Configuration¶

All configuration is managed through FullAuthConfig, a Pydantic Settings class. Every option can be set via environment variables with the FULLAUTH_ prefix.

Usage¶

Pass config inline or as an object:

Config objectEnvironment variables

from fastapi_fullauth import FullAuth, FullAuthConfig

fullauth = FullAuth(
    adapter=adapter,
    config=FullAuthConfig(
        SECRET_KEY="...",
        ACCESS_TOKEN_EXPIRE_MINUTES=60,
        API_PREFIX="/api/v2",
    ),
)

export FULLAUTH_SECRET_KEY="your-secret-key"
export FULLAUTH_ACCESS_TOKEN_EXPIRE_MINUTES=60

from fastapi_fullauth import FullAuth

# reads from env automatically
fullauth = FullAuth(adapter=adapter)

Reading from a `.env` file¶

FullAuthConfig reads a .env file in the current working directory by default (via pydantic-settings). Drop a .env next to your app entry point:

# .env
FULLAUTH_SECRET_KEY=replace-me-with-32-random-bytes
FULLAUTH_ACCESS_TOKEN_EXPIRE_MINUTES=15
FULLAUTH_BLACKLIST_BACKEND=redis
FULLAUTH_REDIS_URL=redis://localhost:6379/0

Then FullAuthConfig() picks it up = no extra wiring needed.

Precedence¶

pydantic-settings resolves values in this order, first wins:

Init kwargs = FullAuthConfig(SECRET_KEY="...")
Process environment = os.environ["FULLAUTH_SECRET_KEY"]
.env file
Field defaults

So anything you export in your shell, in uvicorn --env-file, or in Docker env_file: overrides the dotfile. The dotfile is only read if the variable isn't already in os.environ.

Using a different file¶

Pass _env_file at construction:

FullAuthConfig(_env_file=".env.production")

Or subclass once in your app:

from fastapi_fullauth import FullAuthConfig
from pydantic_settings import SettingsConfigDict

class AppFullAuthConfig(FullAuthConfig):
    model_config = SettingsConfigDict(
        env_prefix="FULLAUTH_",
        case_sensitive=True,
        env_file=".env.local",
        extra="ignore",
    )

Cloud / container deployments¶

You don't need to change anything. Managed platforms (FastAPI Cloud, Fly, Railway, Render), Docker, and Kubernetes inject config as real environment variables = those end up in os.environ inside the container. The .env default simply doesn't find a file to read and falls through to the process env. No overhead, no surprises.

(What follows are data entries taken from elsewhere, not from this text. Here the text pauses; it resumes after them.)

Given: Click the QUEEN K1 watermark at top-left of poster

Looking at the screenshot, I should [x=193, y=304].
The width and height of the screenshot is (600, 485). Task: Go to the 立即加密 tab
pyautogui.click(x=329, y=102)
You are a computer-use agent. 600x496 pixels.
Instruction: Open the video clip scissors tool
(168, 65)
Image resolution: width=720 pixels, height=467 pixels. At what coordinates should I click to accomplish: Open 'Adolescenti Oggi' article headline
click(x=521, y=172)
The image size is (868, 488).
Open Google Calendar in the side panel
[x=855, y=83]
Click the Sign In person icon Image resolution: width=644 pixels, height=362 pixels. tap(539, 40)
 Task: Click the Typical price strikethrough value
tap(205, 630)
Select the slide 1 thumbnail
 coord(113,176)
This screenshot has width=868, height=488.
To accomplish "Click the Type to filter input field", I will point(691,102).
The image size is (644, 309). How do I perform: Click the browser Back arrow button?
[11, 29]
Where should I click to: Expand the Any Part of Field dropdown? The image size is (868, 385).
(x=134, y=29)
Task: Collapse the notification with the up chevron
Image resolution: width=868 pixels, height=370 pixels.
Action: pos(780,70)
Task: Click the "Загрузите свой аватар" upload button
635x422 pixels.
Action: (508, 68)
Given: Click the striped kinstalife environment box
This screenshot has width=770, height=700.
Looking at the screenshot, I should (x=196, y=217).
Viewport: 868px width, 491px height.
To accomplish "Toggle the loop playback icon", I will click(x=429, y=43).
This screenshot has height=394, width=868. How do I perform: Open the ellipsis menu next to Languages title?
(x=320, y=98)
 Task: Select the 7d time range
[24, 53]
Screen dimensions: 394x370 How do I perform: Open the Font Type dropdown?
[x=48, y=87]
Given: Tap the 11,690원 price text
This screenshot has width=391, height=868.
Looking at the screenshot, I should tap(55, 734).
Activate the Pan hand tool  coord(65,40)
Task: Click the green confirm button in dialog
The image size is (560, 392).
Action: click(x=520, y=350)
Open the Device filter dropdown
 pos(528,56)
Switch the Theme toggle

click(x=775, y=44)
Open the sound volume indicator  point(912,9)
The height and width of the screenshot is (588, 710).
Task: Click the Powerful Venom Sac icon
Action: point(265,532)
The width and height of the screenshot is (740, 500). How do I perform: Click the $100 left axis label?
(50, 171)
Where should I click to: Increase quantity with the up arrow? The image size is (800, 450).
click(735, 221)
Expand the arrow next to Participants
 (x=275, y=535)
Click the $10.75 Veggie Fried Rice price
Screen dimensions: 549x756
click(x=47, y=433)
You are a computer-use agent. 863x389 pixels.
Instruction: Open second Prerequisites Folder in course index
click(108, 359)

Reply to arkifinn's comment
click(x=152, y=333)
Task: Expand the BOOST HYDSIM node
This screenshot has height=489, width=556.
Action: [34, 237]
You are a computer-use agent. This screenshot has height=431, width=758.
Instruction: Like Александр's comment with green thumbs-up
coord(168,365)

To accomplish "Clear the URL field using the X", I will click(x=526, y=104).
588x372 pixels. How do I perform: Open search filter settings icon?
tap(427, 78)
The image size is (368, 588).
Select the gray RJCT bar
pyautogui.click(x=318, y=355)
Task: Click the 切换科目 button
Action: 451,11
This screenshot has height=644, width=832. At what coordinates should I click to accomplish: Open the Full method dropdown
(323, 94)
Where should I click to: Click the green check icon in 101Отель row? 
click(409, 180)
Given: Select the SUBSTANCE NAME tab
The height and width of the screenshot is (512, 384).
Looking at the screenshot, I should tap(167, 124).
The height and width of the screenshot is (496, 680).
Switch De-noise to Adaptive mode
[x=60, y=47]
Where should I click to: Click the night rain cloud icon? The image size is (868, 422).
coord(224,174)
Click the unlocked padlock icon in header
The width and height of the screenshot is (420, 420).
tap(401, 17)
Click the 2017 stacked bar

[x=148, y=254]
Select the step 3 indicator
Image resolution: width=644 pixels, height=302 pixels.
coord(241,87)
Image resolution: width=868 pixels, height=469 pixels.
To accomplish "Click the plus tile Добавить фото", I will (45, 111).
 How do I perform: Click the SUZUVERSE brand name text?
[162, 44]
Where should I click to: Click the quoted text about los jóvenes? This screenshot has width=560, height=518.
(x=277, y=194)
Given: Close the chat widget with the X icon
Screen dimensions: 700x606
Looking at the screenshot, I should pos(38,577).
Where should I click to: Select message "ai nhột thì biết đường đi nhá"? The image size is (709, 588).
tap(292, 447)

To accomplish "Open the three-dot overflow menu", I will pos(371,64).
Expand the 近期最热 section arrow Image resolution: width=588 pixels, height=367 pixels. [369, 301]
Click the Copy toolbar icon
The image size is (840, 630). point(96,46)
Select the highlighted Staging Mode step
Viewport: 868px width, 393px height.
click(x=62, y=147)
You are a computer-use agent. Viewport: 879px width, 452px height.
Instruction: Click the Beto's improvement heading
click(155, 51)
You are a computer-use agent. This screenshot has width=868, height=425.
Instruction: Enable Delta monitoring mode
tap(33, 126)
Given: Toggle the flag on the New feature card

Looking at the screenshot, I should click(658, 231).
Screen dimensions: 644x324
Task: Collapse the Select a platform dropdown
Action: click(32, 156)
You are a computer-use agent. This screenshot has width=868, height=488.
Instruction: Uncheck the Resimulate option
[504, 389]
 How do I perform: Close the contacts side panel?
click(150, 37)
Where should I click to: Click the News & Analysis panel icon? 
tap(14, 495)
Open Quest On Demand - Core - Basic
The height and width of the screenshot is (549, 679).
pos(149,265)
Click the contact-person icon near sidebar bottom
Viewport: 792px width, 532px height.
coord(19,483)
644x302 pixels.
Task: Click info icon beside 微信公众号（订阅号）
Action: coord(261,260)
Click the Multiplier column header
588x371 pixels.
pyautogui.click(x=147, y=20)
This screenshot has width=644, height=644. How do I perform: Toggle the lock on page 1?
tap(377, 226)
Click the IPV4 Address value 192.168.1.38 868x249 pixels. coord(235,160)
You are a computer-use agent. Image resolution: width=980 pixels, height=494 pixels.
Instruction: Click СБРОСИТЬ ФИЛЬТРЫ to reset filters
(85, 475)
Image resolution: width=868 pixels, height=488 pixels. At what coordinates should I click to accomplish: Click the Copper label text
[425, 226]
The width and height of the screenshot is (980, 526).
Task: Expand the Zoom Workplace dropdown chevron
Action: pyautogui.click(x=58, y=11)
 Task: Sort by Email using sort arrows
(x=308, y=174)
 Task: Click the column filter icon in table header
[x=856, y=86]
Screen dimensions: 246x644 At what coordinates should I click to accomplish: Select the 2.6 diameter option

If you want to be defensively explicit that no file is ever read, pass FullAuthConfig(_env_file=None) = but it's not required.

Reference¶

Core¶

Option	Type	Default	Description
`SECRET_KEY`	`str \\| None`	`None`	JWT signing key. Auto-generated in dev if not set.
`ALGORITHM`	`str`	`"HS256"`	JWT signing algorithm.

Tokens¶

Option	Type	Default	Description
`ACCESS_TOKEN_EXPIRE_MINUTES`	`int`	`30`	Access token lifetime.
`REFRESH_TOKEN_EXPIRE_DAYS`	`int`	`30`	Refresh token lifetime.
`REFRESH_TOKEN_ROTATION`	`bool`	`True`	Issue new refresh token on each refresh.
`JWT_LEEWAY_SECONDS`	`int`	`30`	Tolerance (seconds) for clock drift between client and server when validating `exp`/`iat`.
`PASSWORD_RESET_EXPIRE_MINUTES`	`int`	`15`	Password-reset token lifetime. Kept short = independent of `ACCESS_TOKEN_EXPIRE_MINUTES`.
`EMAIL_VERIFY_EXPIRE_MINUTES`	`int`	`1440`	Email-verification token lifetime (24 h).

Passwords¶

Option	Type	Default	Description
`PASSWORD_HASH_ALGORITHM`	`"argon2id" \\| "bcrypt"`	`"argon2id"`	Hashing algorithm.
`PASSWORD_MIN_LENGTH`	`int`	`8`	Minimum password length.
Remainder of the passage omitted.